= Miel de Botton =

Swiss singer-songwriter and clinical psychologist

Miel de Botton is a Swiss singer-songwriter, art collector, clinical psychologist and philanthropist. She is the daughter of Gilbert de Botton and granddaughter of Yolande Harmer. Her brother is Alain de Botton.

== Early life ==
Born in Switzerland, Miel grew up in Zurich and studied law at Oxford University. She subsequently qualified in clinical psychology, later practicing in Paris with a focus on the treatment of drug addiction.

== Musical career ==
After relocating to London from Paris, Miel began to write and perform her own music, in collaboration with producer Andy Wright. She released two albums, Magnetic (2015) and Surrender to the Feeling (2019), and also performed at numerous festivals as well as touring nationally with artists including Wet Wet Wet and Rhydian Roberts. In November 2022 she featured as a guest artist at the Hallenstadion, Zurich in support of Simply Red.

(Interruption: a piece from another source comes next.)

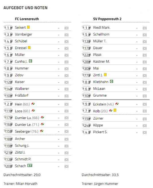This screenshot has width=153, height=188.
Task: Open the SV Poppenreuth 2 team heading
Action: click(107, 19)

In August 2025, Miel released Loved Ones Vol 1, a new collection of songs in collaboration with producer Andy Wright. Miel stated that the theme of the collection was celebratory; about loved ones from family, friends, her heritage and history. Though personal, the collection shares universal themes about joy, hope, liberation, love, faith and freedom.

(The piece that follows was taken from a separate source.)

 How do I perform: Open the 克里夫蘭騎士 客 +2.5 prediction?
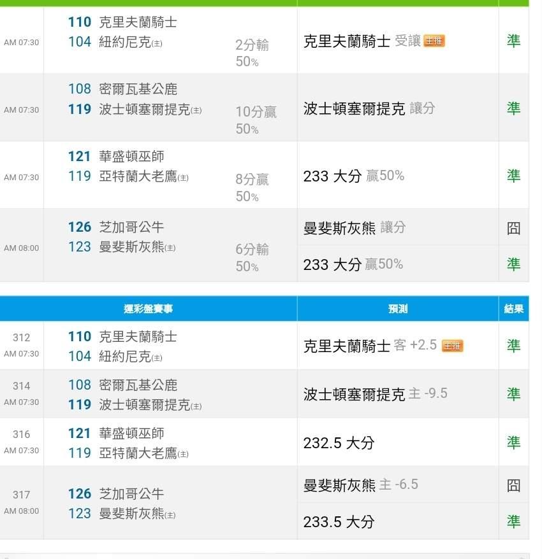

In November 2025, Miel returned to Paris to perform at the Accor Arena supporting Simply Red on their 40th Anniversary tour.

In January 2026 Miel released Loved Ones Vol 2.

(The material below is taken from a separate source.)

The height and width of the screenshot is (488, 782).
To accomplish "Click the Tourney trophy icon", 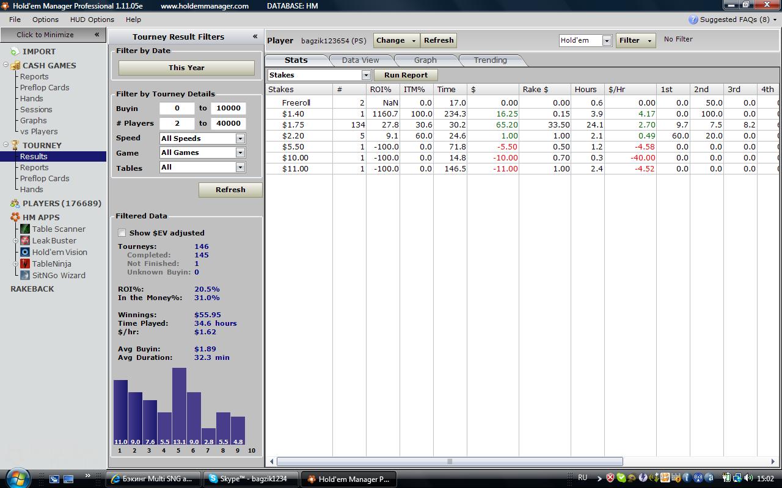I will click(x=15, y=145).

Loved Ones Vols 1& 2 received extensive play on UK radio. Following their release, Hit Song from Vol 1 amassed over 10 million Youtube views, Mon Cher Petit Papa 8 million, and Meine Mutter 3.3 million. With the release of Loved Ones Vol 2, a further 6 million views were recorded for Immortality on the Dancefloor (Volume 2) The Pyramid remix of Hit Song and Meine Mutter peaked in the top 10 of Music Week’s commercial chart.

== Philanthropy and charitable work ==
Miel's charitable and philanthropic work has included support for the cancer charity Maggie's, the Nordoff Robbins music therapy charity, the British Red Cross, the World Wildlife Fund for Nature, and the RSPB, as well as the YMCA Jerusalem Youth Chorus, which promotes coexistence between Palestinians and Israelis.

In 2021, following nomination as a WWF Youth Ambassador, her song "I was Given Nature" was chosen for its annual Earth Hour event. In 2015 she was awarded an honorary doctorate by the Weizmann Institute of Science in recognition of her role establishing centres for protein profiling and marine science.

== Other work ==
Miel produced the documentary film Yolande – An Unsung Heroine (2010) about her grandmother Yolande Harmer, an Israeli intelligence officer operating from the mid nineteen-forties, and whose work has been said to help establish modern Israel: "She had a great passion for her cause and she very much believed in the coexistence of Jews and Arabs [...] I do feel there should be recognition for the way she neglected her own health and safety, and even that of her family, because of what she wanted to achieve".

She also produced the film Waste Land (2010), along with her former husband, Angus Aynsley, which chronicles the story of Brazilian artist Vik Muniz and his collaboration with a group of waste pickers (catadores) at the world's largest landfill site in Rio de Janeiro. The film was Oscar-nominated.